Tinker, Tailor, Soldier, Gene.

In very old movies (or so it is said), the good guys wore white hats and the bad guys black ones. This made it easy to sort out who was who and keep track of everyone's allegiances. In introductory classes, simplifications enable nice simple classifications: these are the enzymes of glycolysis, these are the Krebs cycle, etc.

The yearning for such simplicity remains, even in the face of far more complex situations. We want to have clean lists of pro-apoptotic or anti-apoptotic genes, but the reality is that some proteins play all the angles. Depending on the situation, their splice form, their translational state, etc., the protein can either push a cell towards or away from death. Similarly, we would like to classify proteins as either tumor promoting or tumor preventing and somehow alter the balance in the cancer patients favor, often by inhibiting the pro-tumor protein with a small molecule or antibody therapeutic.

One set of such molecular target are the Aurora kinases. Aurora was originally identified in the fruit fly and shown to be a serine/threonine protein kinase (an enzyme that adds a phosphate to the hydroxyl group on Ser or Thr). Later, 3 aurora homologs were identified in mammals, and the monikers Aurora A, B & C were eventually settled on. Aurora B and C are nearly identical, which has advantages since the exact role for C has been argued about a bit; from a pharmaceutical standpoint B and C are the same target, because it is probably impossible to generate a compound targeting the proteins which can distinguish them.

A number of pharmaceutical companies, including my past employer, have small molecules in development targeting either AurA or AurB/C or both; various arguments exist as to which specificity makes the most sense, and it can probably be only sorted out in the clinic. Vertex & Merck are, the last I heard, the most advanced with their compound (in Phase II), and in a stroke of luck it turns out to target another therapeutically interesting target, Jak2.

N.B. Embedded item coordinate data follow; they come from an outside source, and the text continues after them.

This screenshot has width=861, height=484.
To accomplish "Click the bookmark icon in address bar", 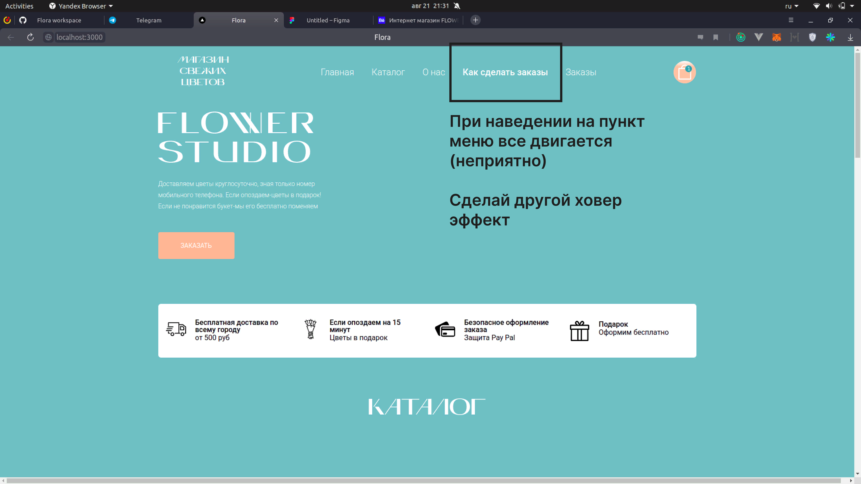I will (716, 37).
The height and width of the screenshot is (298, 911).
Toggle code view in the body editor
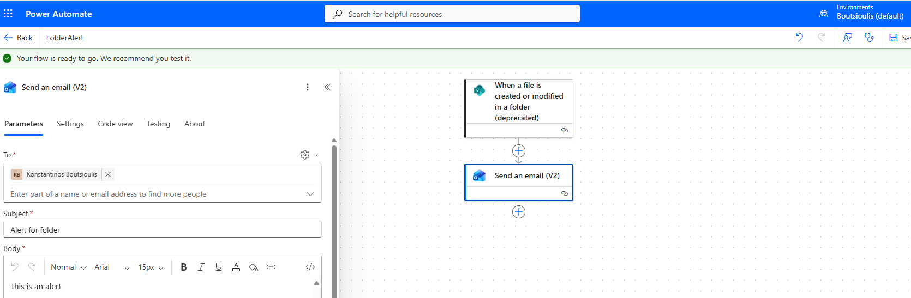(310, 267)
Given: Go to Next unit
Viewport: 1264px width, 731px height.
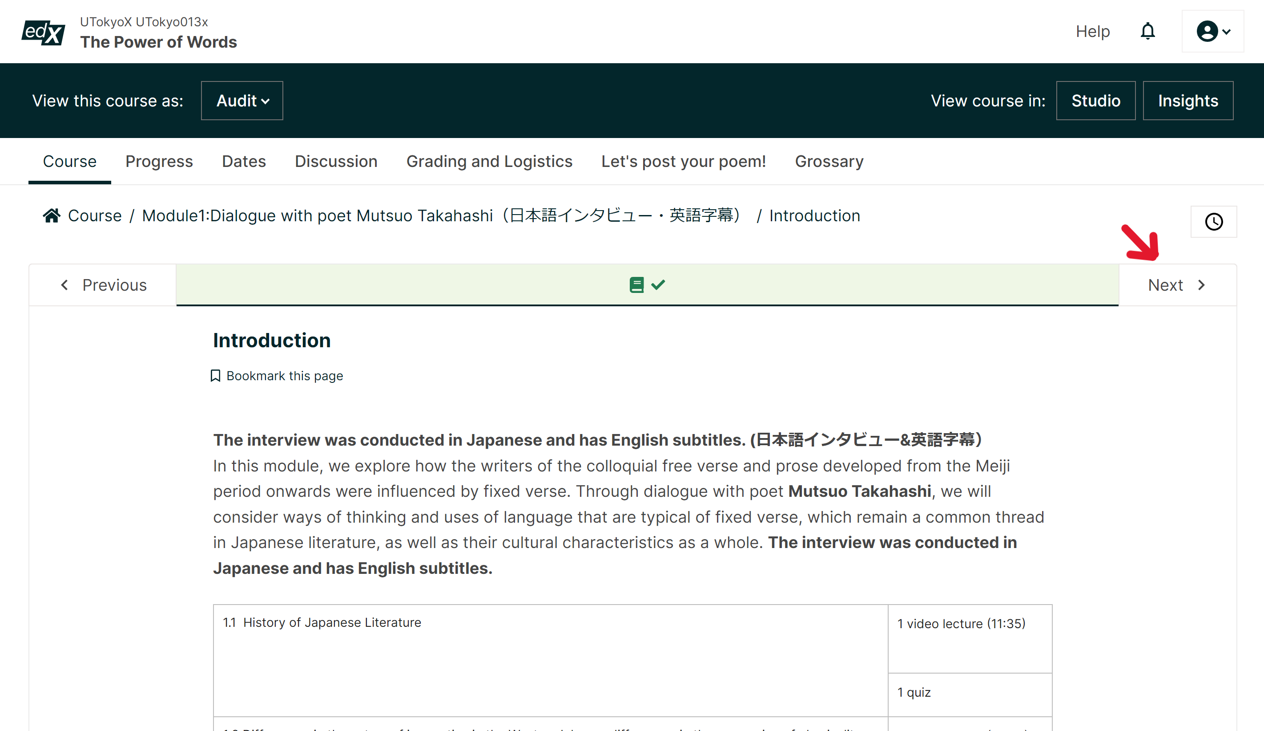Looking at the screenshot, I should coord(1177,285).
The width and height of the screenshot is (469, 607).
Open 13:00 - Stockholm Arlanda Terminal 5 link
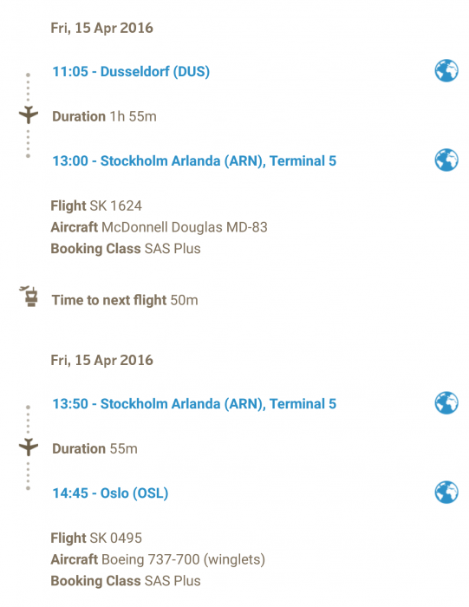194,160
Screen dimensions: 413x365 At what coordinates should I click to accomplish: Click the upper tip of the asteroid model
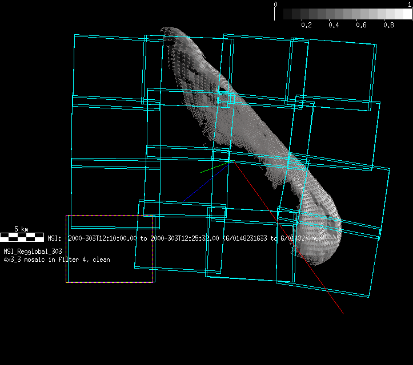[166, 29]
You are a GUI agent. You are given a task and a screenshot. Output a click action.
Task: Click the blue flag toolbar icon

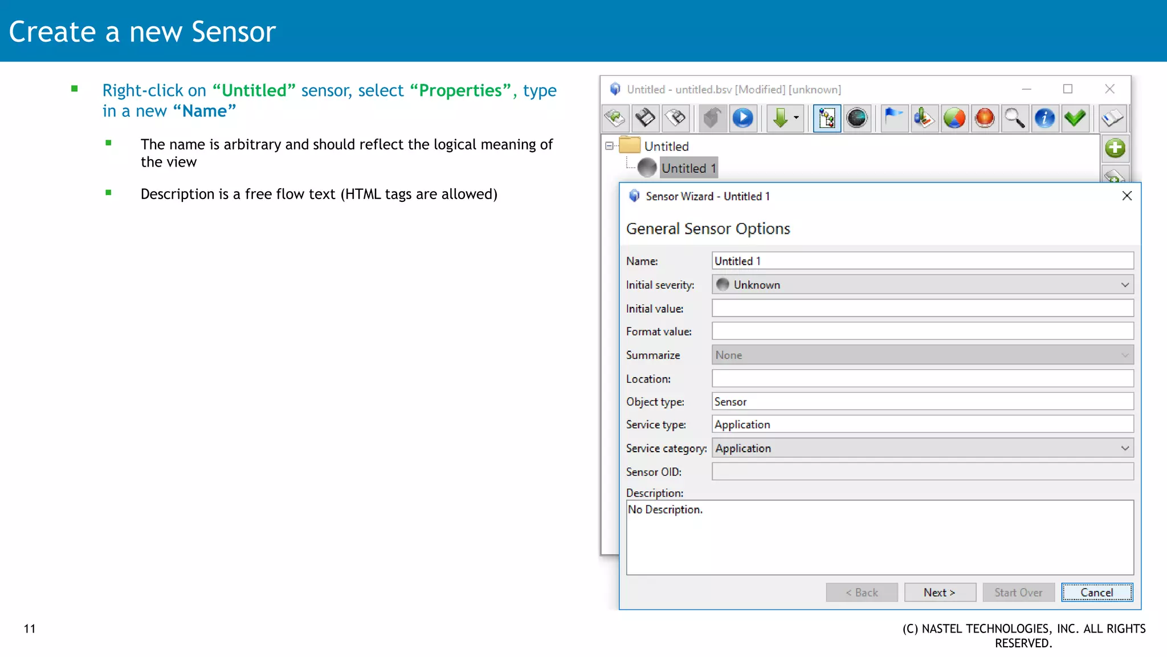click(894, 118)
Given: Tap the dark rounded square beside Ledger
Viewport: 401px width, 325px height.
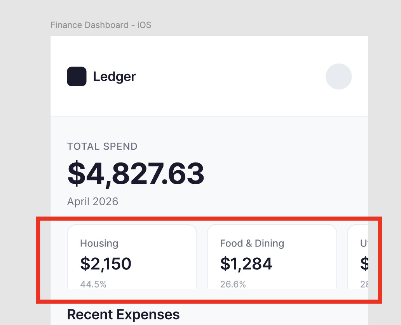Looking at the screenshot, I should (77, 77).
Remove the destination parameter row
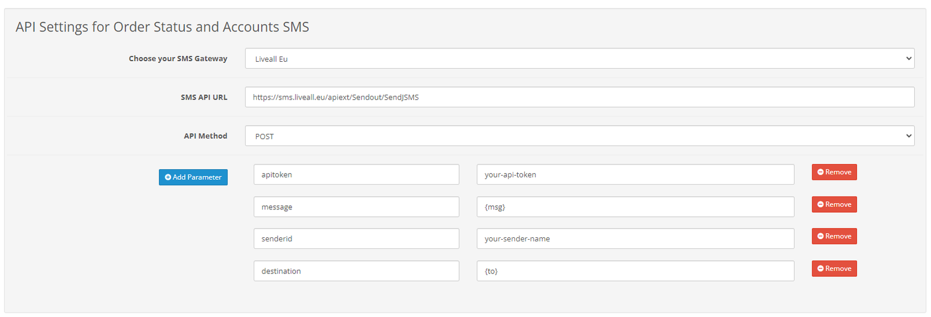Screen dimensions: 931x317 (834, 269)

A lot of good biology has suggested that Aurora should make a good cancer target. Some of this is from various cell culture and xenograft (human tumor cells implanted in mice) studies, but there is also good evidence from clinical samples. Polymorphisms (e.g. this report) and amplifications (e.g. this one) in aurora genes have been observed in many human tumor samples. The fact that Merck/Vertex have taken their compound into Phase II suggests that they saw activity in Phase I, as only desperate biotech companies push a Phase I oncology drug candidate forward without some hint of efficacy.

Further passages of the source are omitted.